Text to read:
The Rise And Fall Of America’s Greatest Convicted Counterfeiter

The Rise And Fall Of America’s Greatest Convicted Counterfeiter

Art Williams Jr says he never really knew how money worked until he went to prison three times. It’s ironic because Art Williams is also one of the most infamous money counterfeiters in recent American history. And he almost got away with it.

The Chicago native is best known for cracking the 1996 series $US100 bill. That was the design that took American currency into a new era of (somewhat) high tech security. The Feds deemed it unbreakable. But thanks to half a lifetime of experience and an uncanny sense of determination, Williams perfected a process that allowed him to print an infinite supply of almost virtually undetectable bills.

When one of Williams friends emailed me asking if I might be interested in learning about the life of a former counterfeiter, I wanted to know everything about that process. But when Williams and I chatted over the phone, his story was about more than just inkjet printers and razor blades. It’s about the life-changing power plain paper can have, and how it can take you from the streets, to the penthouse apartment, to the inevitable prison cell.

How to make money

He was born in the comfortable Chicago suburbs, but Williams’ youth took a dark turn when his father abandoned the family and forced his mother to move into a Salvation Army homeless shelter. She would later take up with a local criminal who went by the name “DaVinci.” He earned the nickname for being an excellent drawer and, ultimately, a counterfeiter. Before too long, DaVinci took Williams in as an apprentice and taught him the art of making money with an offset printer.

The Rise And Fall Of America’s Greatest Convicted Counterfeiter

A photograph of Williams at 15 years old, along with a few counterfeiters’ tools.

Williams later described DaVinci as a “pure traditionalist” in an interview with Rolling Stone. “In those days, counterfeiting was something that was handed down through generations,” he said. “He told me I was one of the last apprentices. I took the knowledge he gave me and I amplified it.”

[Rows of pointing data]
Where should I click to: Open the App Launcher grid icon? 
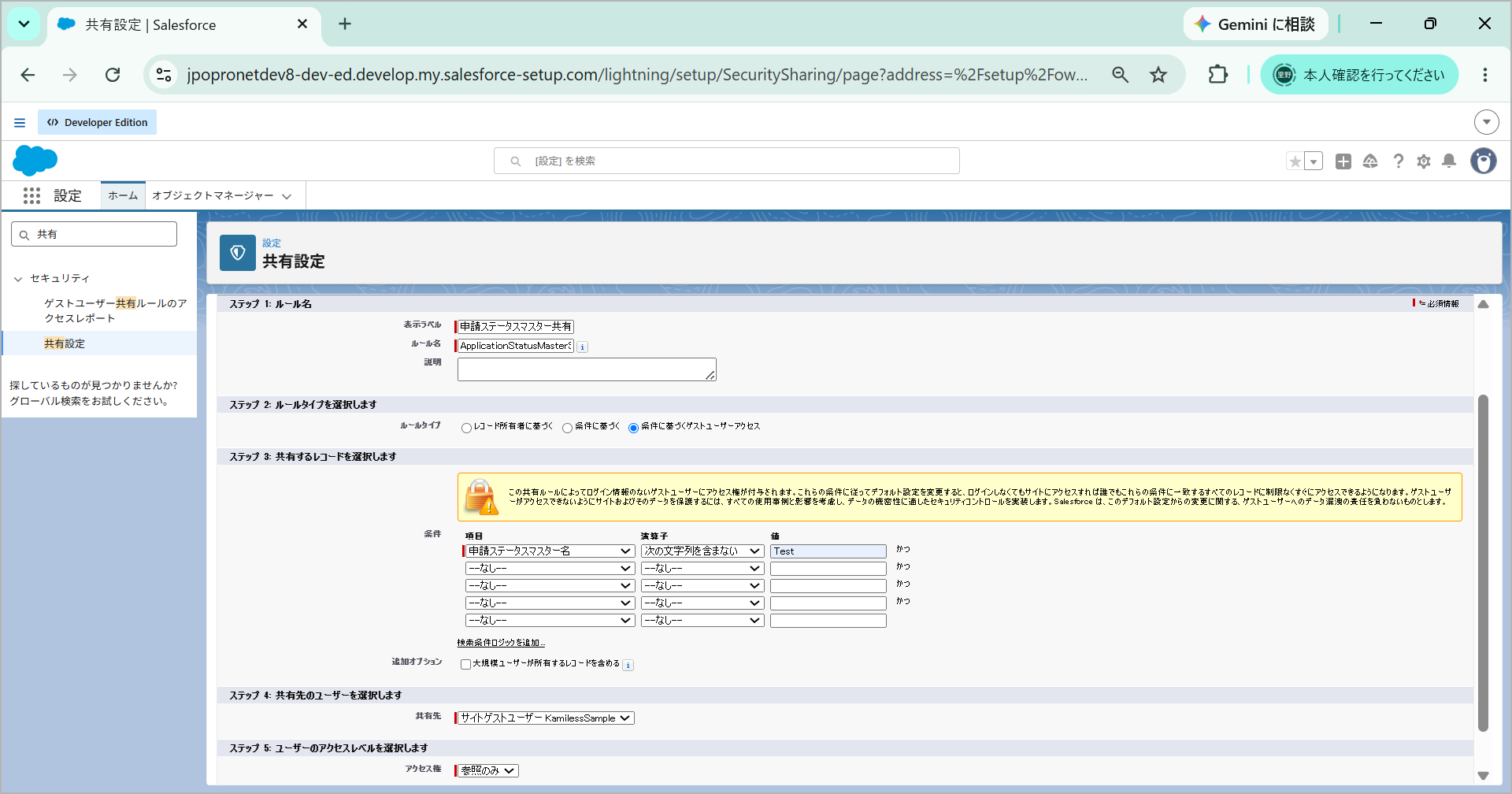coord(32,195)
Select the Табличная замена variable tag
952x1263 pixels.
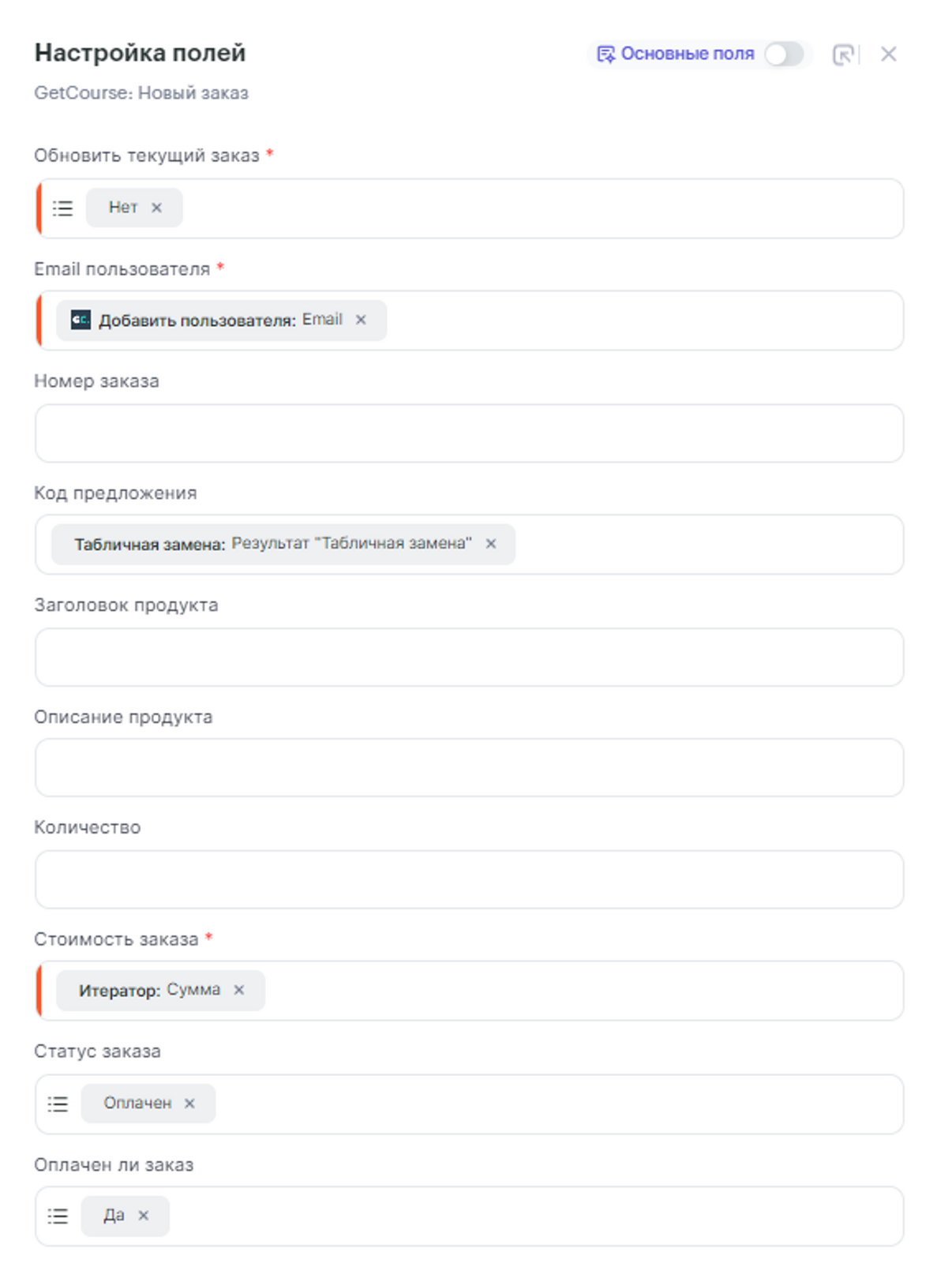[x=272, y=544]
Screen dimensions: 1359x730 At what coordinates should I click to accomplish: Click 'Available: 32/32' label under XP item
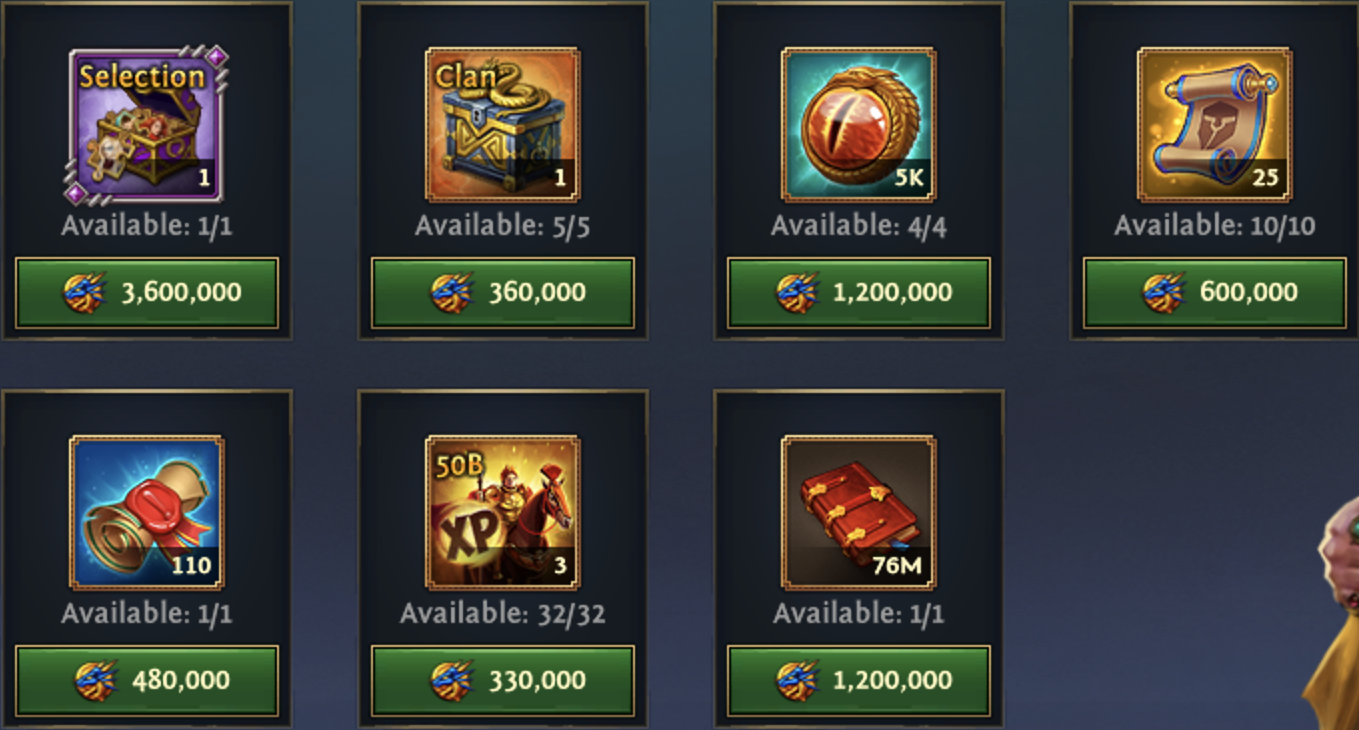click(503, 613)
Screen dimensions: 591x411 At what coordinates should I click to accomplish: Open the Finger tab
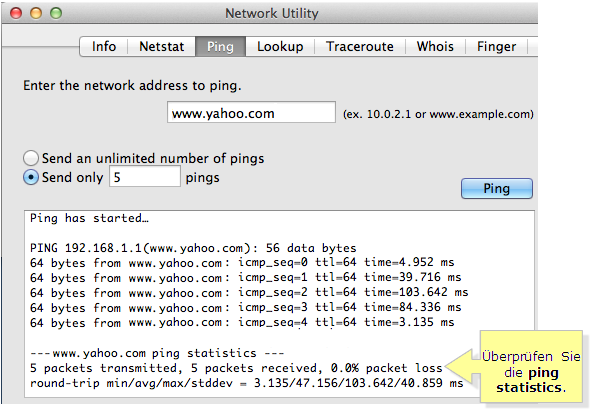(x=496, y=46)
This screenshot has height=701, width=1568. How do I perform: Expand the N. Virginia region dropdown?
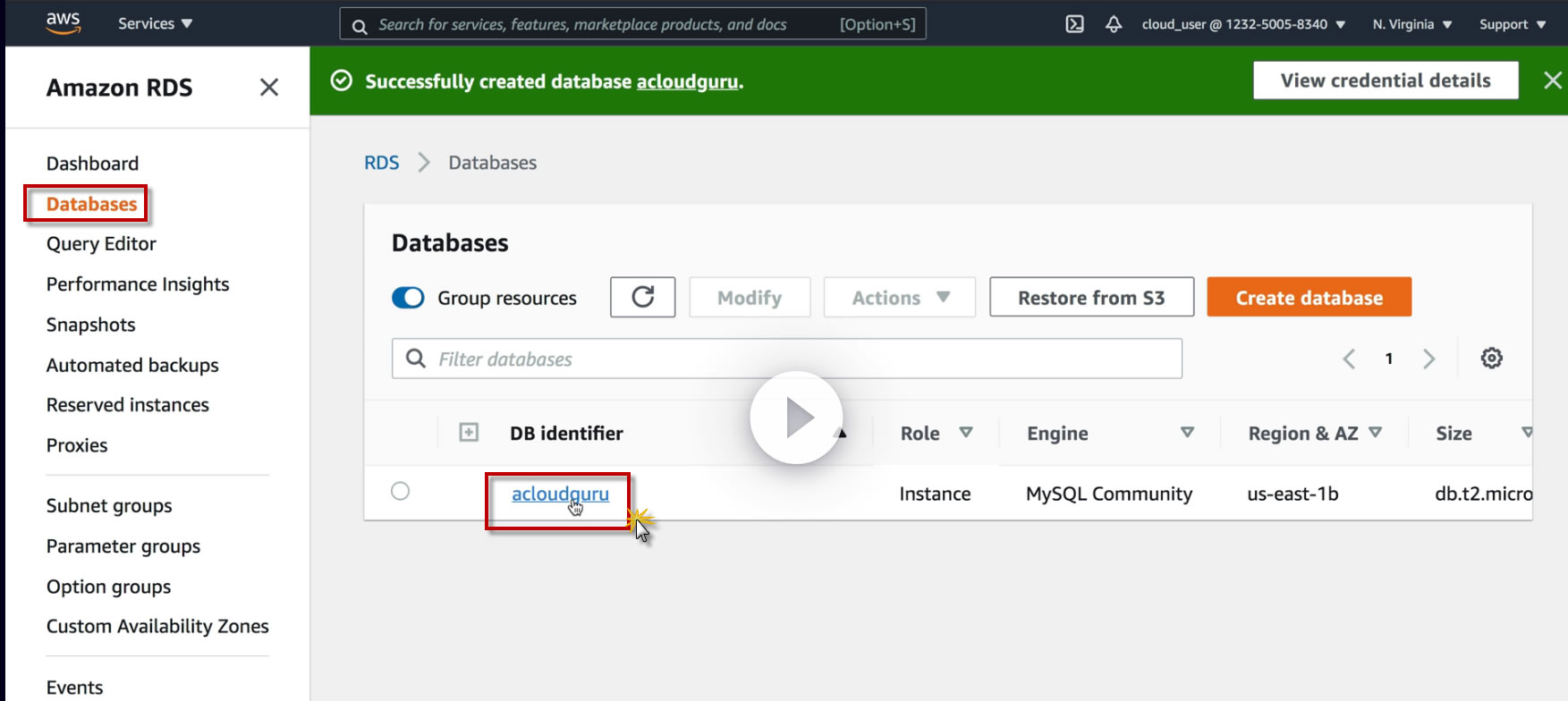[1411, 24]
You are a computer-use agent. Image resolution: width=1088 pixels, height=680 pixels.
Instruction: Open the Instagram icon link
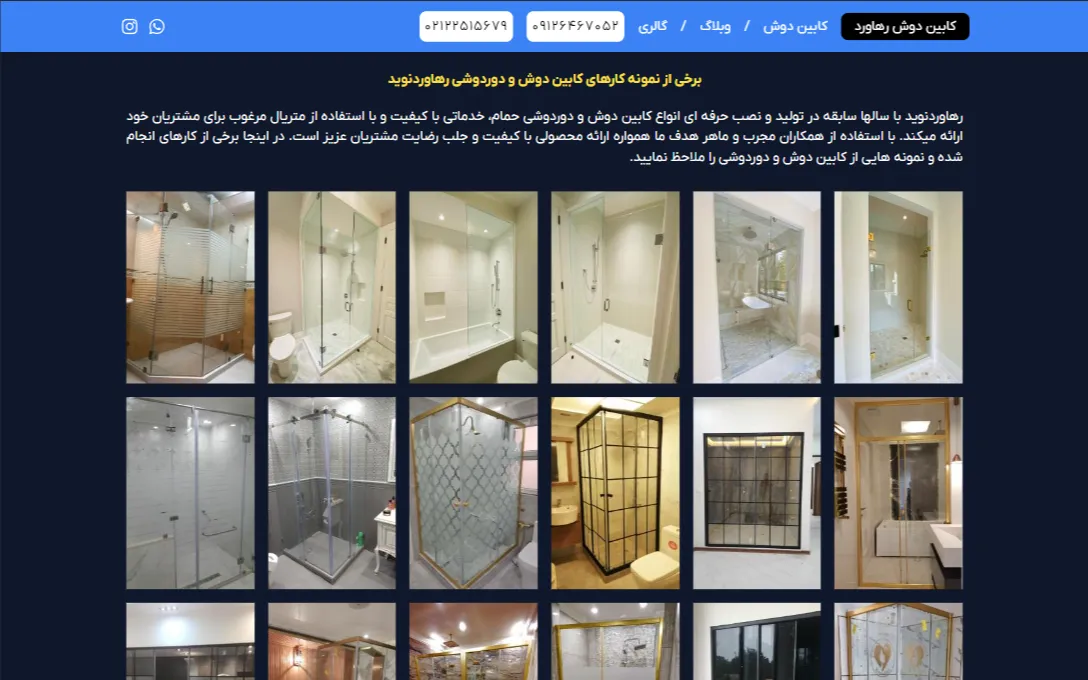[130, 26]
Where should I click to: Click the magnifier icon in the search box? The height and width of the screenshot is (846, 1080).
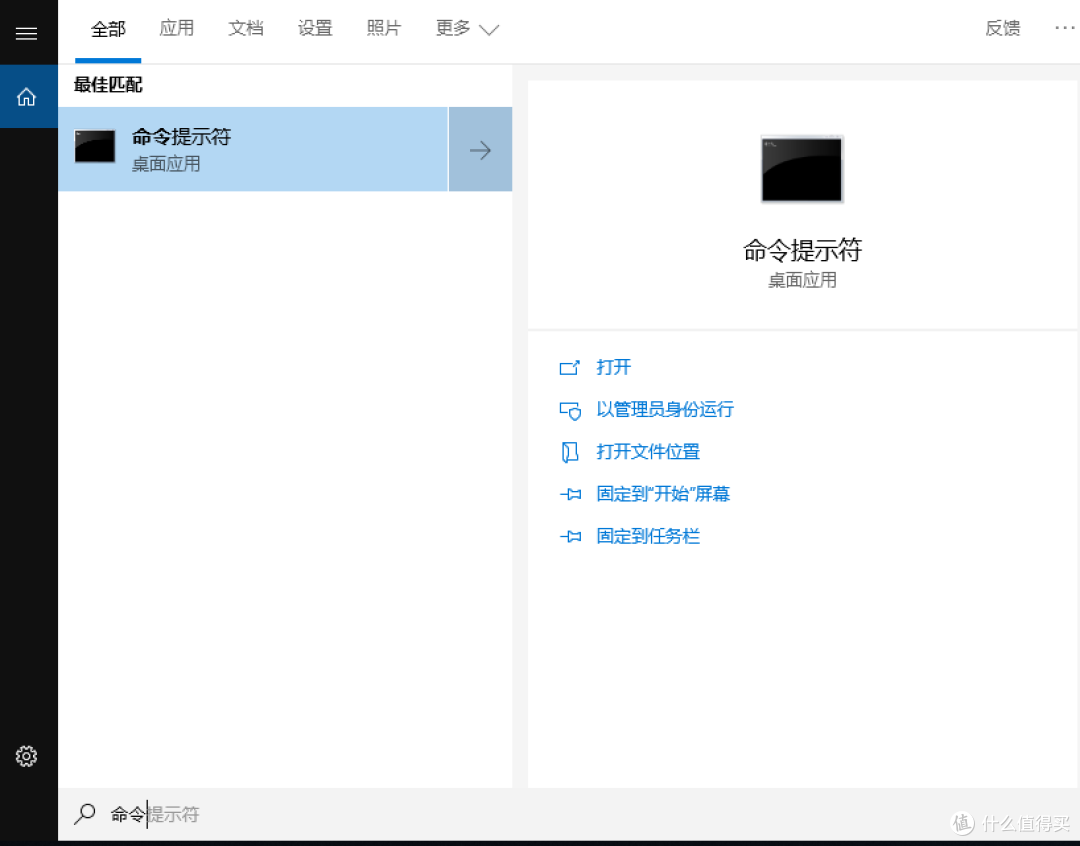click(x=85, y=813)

Your task:
Write out the passage of the counterfeiter article above, from "Art Williams Jr" up to and including "away with it.", word for word.

Reply:
Art Williams Jr says he never really knew how money worked until he went to prison three times. It’s ironic because Art Williams is also one of the most infamous money counterfeiters in recent American history. And he almost got away with it.